---- Input rows

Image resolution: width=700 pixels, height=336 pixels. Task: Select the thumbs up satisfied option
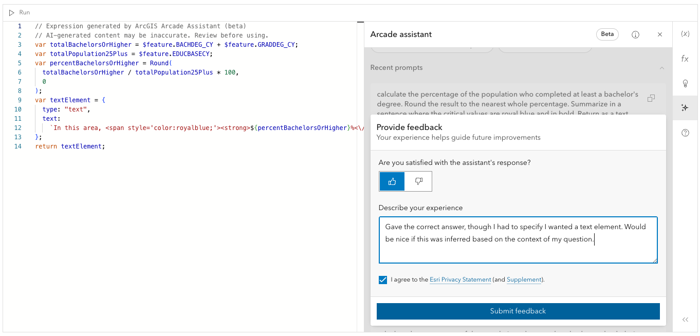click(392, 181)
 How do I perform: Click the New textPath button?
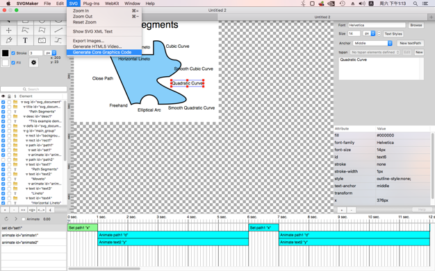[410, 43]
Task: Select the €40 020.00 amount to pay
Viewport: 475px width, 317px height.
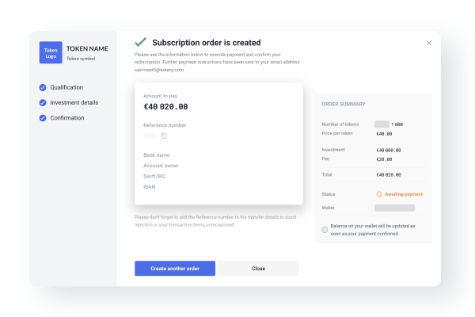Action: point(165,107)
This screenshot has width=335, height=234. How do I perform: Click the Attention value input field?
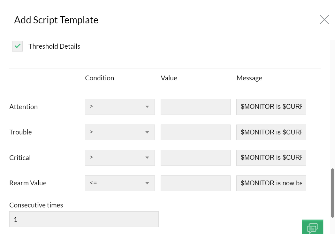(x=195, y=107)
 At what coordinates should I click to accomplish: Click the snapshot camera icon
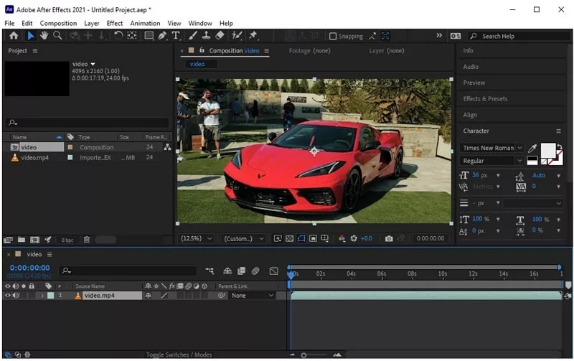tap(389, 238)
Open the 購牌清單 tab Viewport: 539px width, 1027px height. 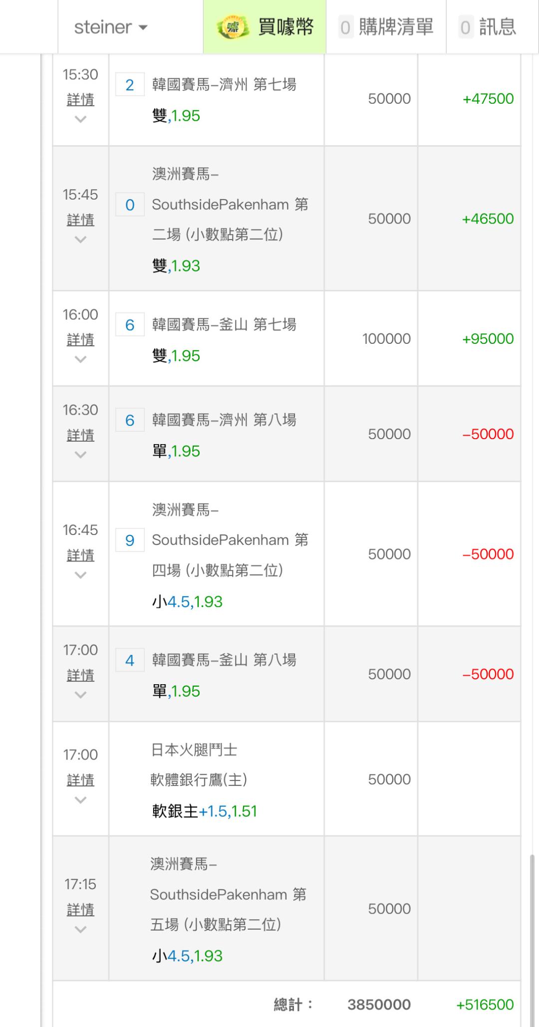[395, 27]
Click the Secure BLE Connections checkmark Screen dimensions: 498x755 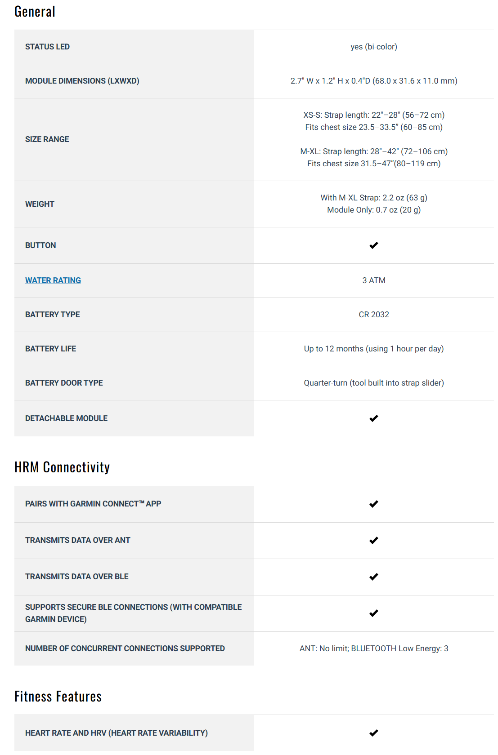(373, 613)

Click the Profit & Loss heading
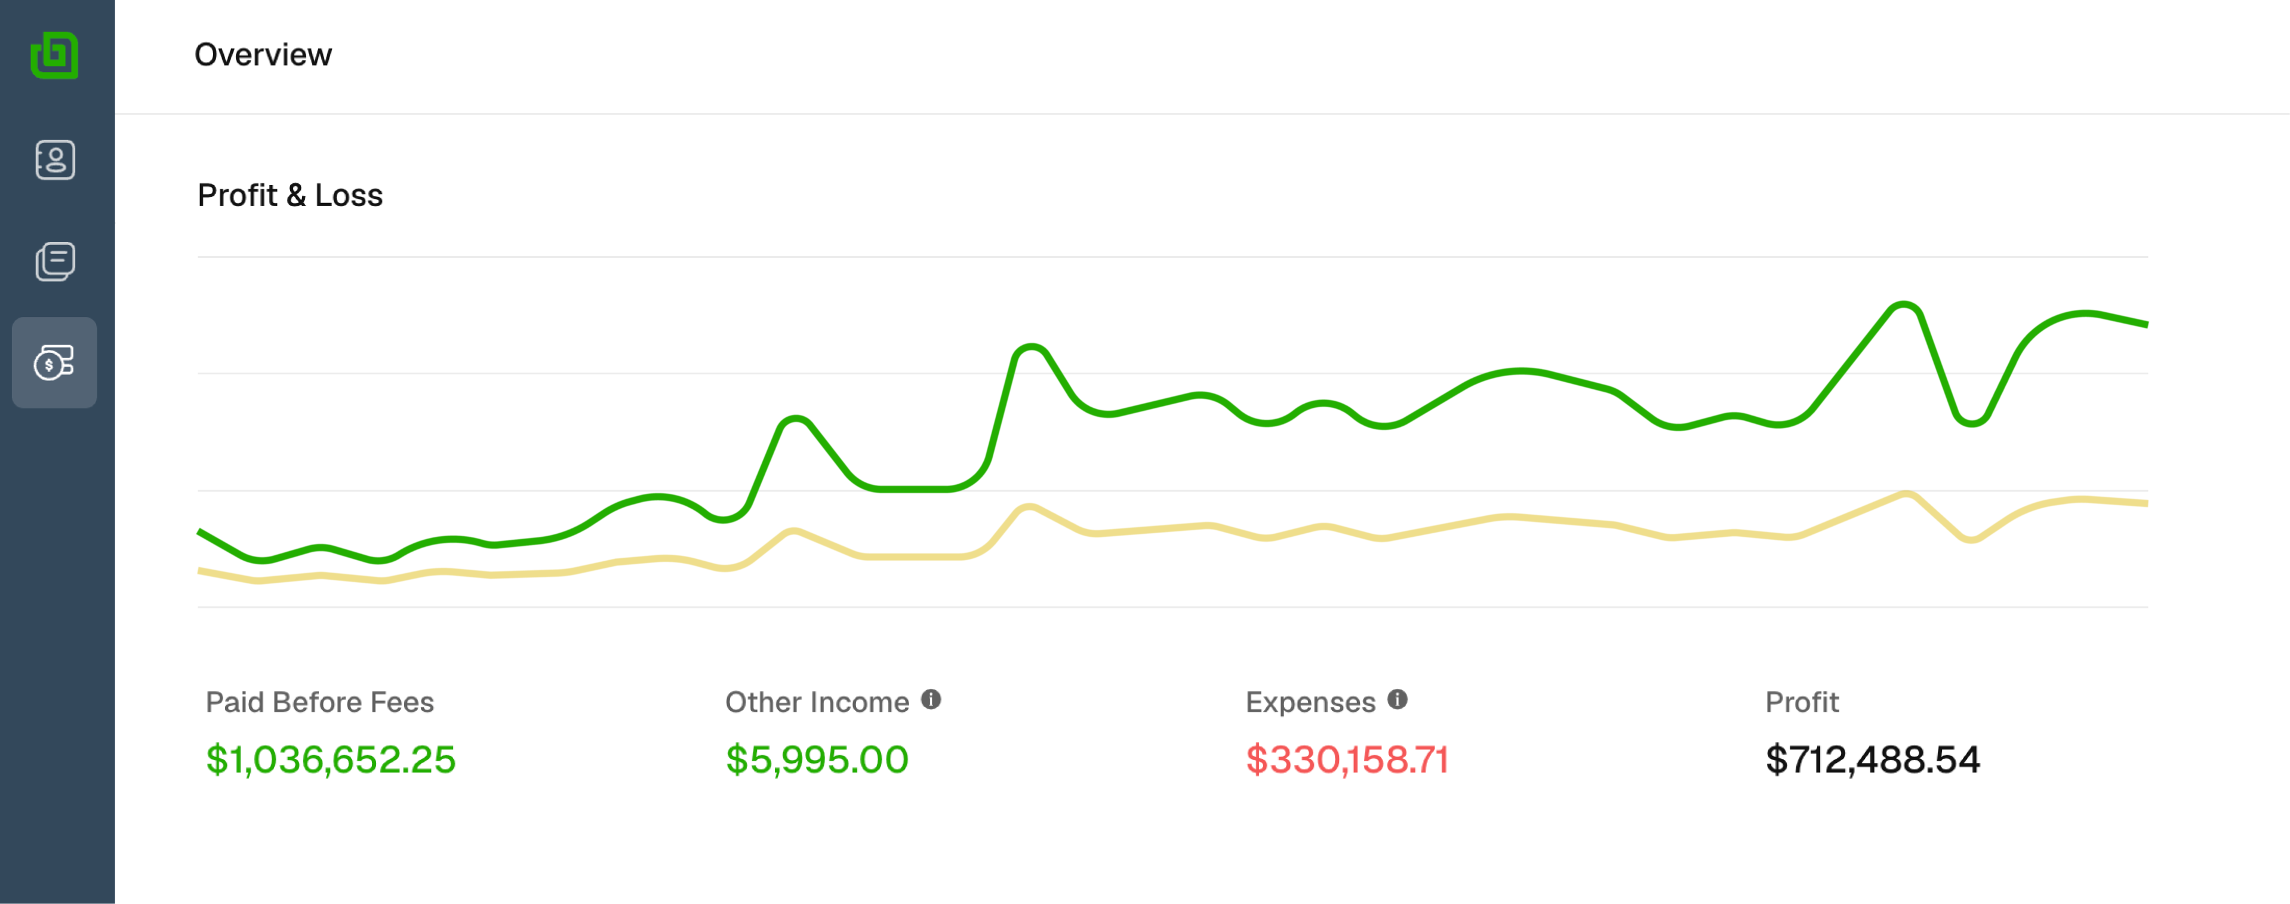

--------

_Task objective_: Show each line of the items above that contains the word "perform".

_Exercise answer_:
 How do I perform: Click the New textPath button?
This screenshot has width=335, height=234. How do I perform: Click the Attention value input field?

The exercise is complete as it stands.